Well, do you know how long it takes on average from the time a medical important information is confirmed, and the time you can hear it from your GP? 17 years. It’s the same thing here: information spreads slowly. The reasons are, I guess, a mix of information overload, laziness, and resistence to the idea that we uttered nonsense for years.

So next time someone talks about the « Fight of flight response », you can do your part by gently correcting « Fight, Flight, Freeze response ». It makes us all feel better about ourselves, and incidentally, it is more accurate.

Psychological consequences of Fight, Flight, Freeze

At the time of trauma, the freeze response helped us also by triggering dissociation. What it means is that some of us kind of left the scene mentally, since it was not possible physically. We were not fully here, and a part of us was shielded from what was happening.

This dissociation helped us to cope with what was happening, and helped us function afterwards. It’s a good protection mechanism, but it had a cost.

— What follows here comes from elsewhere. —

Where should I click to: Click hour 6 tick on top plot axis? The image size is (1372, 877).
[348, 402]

I will expand on dissociation in later articles because it has had an enormous impact on my life, as is probably the case for many trauma survivors. Unfortunately, like for the freeze response, accurate information about dissociation it is not at the forefront, to say the least.

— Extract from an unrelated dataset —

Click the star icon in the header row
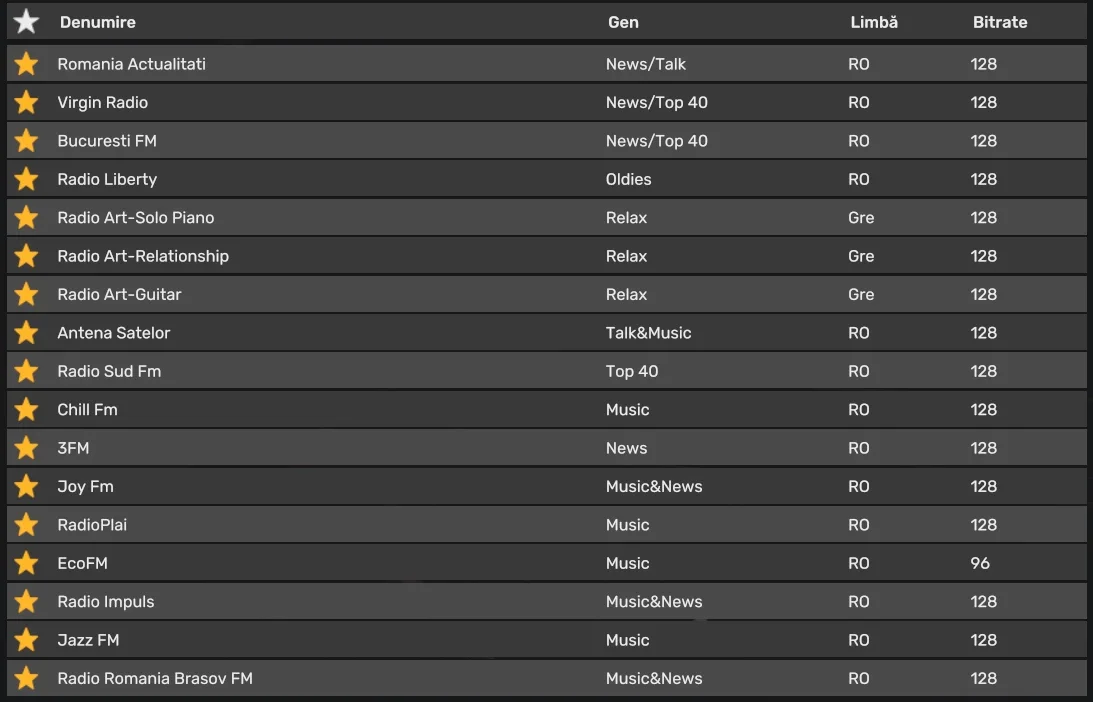This screenshot has height=702, width=1093. (x=26, y=22)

In summary for now, untreated dissociation (and trauma in general), has an effect on how our memory, our attention, and our emotions function later in life.

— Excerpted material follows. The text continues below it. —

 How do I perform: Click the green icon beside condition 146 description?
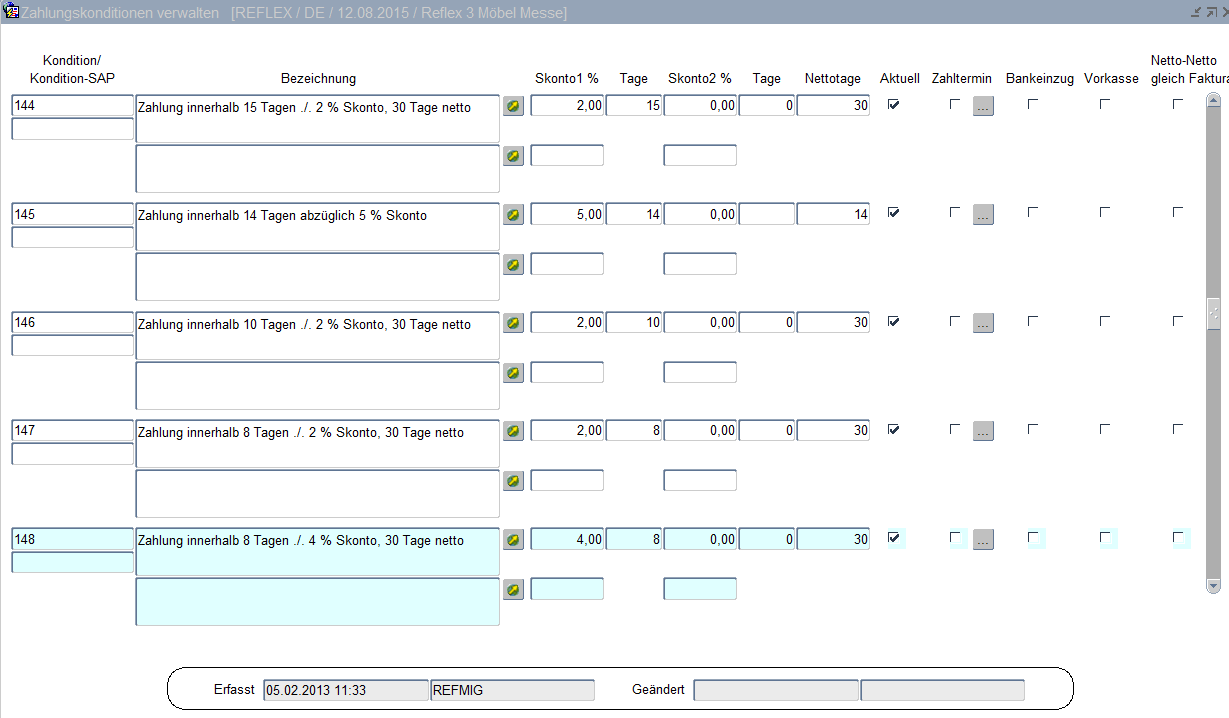tap(513, 323)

For example, it can lead to :

  • Impaired memories of the trauma: memories are either absent, partial, confused, non linear (you cannot link them to a specific date or situation). You can even visualize events as if you were in another part of the room, or staring from the ceiling. This has a welcome protective effect initially. But it can be a serious problem later if you need to prove what happened to you, to others or to yourself. It is very easy to believe our memories are not reliable.
  • Impaired ability to learn and pay attention later on. Studies show that trauma shrinks our hippocampus, which is involved in learning and thinking in general. You can find a full description of the neurobiology of trauma here, if it interests you. It’s a bit technical, however, it is comforting to read that there are now evidence we are struggling for tangible, physical reasons. And that it is reversible.
  • Not feeling feelings, when we know we should be
  • Not having a clue about what we like, or want to do
  • The subjective impression of not being able to participate fully in our own lifes. As if we were looking at it from behind a pane of glass. It’s gone now, but I felt like this for a long time, and I found it frightening and depressing.

Speaking of which, you may notice this list looks like symptoms of Depression, and / or ADHD. Is it a coincidence ? Of course not. These conditions are correlated with trauma (not necessarily sexual though).

In fact, I share the opinion of Pete Walker and John Briere: “If complex post traumatic stress disorder were ever given its due, the DSM (the Diagnostic and Statistical Manual of Mental disorders) used by all mental health professionals would shrink from its dictionnary like size to the size of a thin pamphlet.”

Another way of saying it, is that we collectively should pivot from the question « What is wrong with you ?» (depression or ADHD for example) to the far more useful « What happened to you? ». We are not malfunctioning. We are reacting normally to abnormal circumstances.